Without changing anything, transcribe all of the entries.

= = =

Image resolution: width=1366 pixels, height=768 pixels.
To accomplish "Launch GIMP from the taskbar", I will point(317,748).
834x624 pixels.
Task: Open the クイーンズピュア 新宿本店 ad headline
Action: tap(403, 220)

= = =

Written solution →
Image resolution: width=1366 pixels, height=768 pixels.
To accomplish "Launch GIMP from the taskbar", I will point(317,748).
834x624 pixels.
Task: Open the クイーンズピュア 新宿本店 ad headline
Action: tap(403, 220)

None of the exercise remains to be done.